Data from a pointing dataset
_ _ _ _ _
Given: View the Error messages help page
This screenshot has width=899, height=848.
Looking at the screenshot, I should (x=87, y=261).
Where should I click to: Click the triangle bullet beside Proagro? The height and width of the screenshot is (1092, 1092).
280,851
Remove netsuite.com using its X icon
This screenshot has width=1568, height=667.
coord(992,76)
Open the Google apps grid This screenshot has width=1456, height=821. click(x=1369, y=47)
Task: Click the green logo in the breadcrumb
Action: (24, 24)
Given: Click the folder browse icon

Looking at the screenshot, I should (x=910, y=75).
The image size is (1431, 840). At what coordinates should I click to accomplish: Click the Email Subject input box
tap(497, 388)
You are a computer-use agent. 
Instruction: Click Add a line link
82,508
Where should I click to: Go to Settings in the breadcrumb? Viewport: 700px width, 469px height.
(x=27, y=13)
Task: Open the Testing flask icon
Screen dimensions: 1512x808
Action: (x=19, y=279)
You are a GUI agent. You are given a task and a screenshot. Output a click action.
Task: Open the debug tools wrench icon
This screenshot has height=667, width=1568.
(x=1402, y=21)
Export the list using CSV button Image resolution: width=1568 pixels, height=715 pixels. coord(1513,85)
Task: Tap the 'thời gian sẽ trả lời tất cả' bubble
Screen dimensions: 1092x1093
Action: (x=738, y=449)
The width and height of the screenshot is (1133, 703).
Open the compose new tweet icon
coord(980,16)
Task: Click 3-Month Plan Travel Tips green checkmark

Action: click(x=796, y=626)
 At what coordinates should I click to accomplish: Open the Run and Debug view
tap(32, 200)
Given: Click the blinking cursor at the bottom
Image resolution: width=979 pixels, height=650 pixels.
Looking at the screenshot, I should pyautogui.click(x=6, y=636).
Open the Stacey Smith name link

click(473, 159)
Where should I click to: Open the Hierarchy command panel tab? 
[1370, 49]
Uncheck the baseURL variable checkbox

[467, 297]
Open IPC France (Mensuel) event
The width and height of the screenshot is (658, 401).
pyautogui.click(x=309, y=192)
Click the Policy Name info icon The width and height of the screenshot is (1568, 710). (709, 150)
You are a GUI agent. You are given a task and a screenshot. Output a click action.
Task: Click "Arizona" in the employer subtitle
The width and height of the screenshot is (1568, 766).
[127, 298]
_ _ _ _ _
Exercise ▸ Format all the data above as a Markdown table with two columns, Row and Line. Number each line under Row and leave out blank lines.

Complete answer ▸
| Row | Line |
|---|---|
| 1 | Given: View the Error messages help page |
| 2 | This screenshot has width=899, height=848. |
| 3 | Looking at the screenshot, I should (x=87, y=261). |
| 4 | Where should I click to: Click the triangle bullet beside Proagro? The height and width of the screenshot is (1092, 1092). |
| 5 | 280,851 |
| 6 | Remove netsuite.com using its X icon |
| 7 | This screenshot has width=1568, height=667. |
| 8 | coord(992,76) |
| 9 | Open the Google apps grid This screenshot has width=1456, height=821. click(x=1369, y=47) |
| 10 | Task: Click the green logo in the breadcrumb |
| 11 | Action: (24, 24) |
| 12 | Given: Click the folder browse icon |
| 13 | Looking at the screenshot, I should (x=910, y=75). |
| 14 | The image size is (1431, 840). At what coordinates should I click to accomplish: Click the Email Subject input box |
| 15 | tap(497, 388) |
| 16 | You are a computer-use agent.  |
| 17 | Instruction: Click Add a line link |
| 18 | 82,508 |
| 19 | Where should I click to: Go to Settings in the breadcrumb? Viewport: 700px width, 469px height. |
| 20 | (x=27, y=13) |
| 21 | Task: Open the Testing flask icon |
| 22 | Screen dimensions: 1512x808 |
| 23 | Action: (x=19, y=279) |
| 24 | You are a GUI agent. You are given a task and a screenshot. Output a click action. |
| 25 | Task: Open the debug tools wrench icon |
| 26 | This screenshot has height=667, width=1568. |
| 27 | (x=1402, y=21) |
| 28 | Export the list using CSV button Image resolution: width=1568 pixels, height=715 pixels. coord(1513,85) |
| 29 | Task: Tap the 'thời gian sẽ trả lời tất cả' bubble |
| 30 | Screen dimensions: 1092x1093 |
| 31 | Action: (x=738, y=449) |
| 32 | The width and height of the screenshot is (1133, 703). |
| 33 | Open the compose new tweet icon |
| 34 | coord(980,16) |
| 35 | Task: Click 3-Month Plan Travel Tips green checkmark |
| 36 | Action: click(x=796, y=626) |
| 37 |  At what coordinates should I click to accomplish: Open the Run and Debug view |
| 38 | tap(32, 200) |
| 39 | Given: Click the blinking cursor at the bottom |
| 40 | Image resolution: width=979 pixels, height=650 pixels. |
| 41 | Looking at the screenshot, I should pyautogui.click(x=6, y=636). |
| 42 | Open the Stacey Smith name link |
| 43 | click(473, 159) |
| 44 | Where should I click to: Open the Hierarchy command panel tab?  |
| 45 | [1370, 49] |
| 46 | Uncheck the baseURL variable checkbox |
| 47 | [467, 297] |
| 48 | Open IPC France (Mensuel) event |
| 49 | The width and height of the screenshot is (658, 401). |
| 50 | pyautogui.click(x=309, y=192) |
| 51 | Click the Policy Name info icon The width and height of the screenshot is (1568, 710). (709, 150) |
| 52 | You are a GUI agent. You are given a task and a screenshot. Output a click action. |
| 53 | Task: Click "Arizona" in the employer subtitle |
| 54 | The width and height of the screenshot is (1568, 766). |
| 55 | [127, 298] |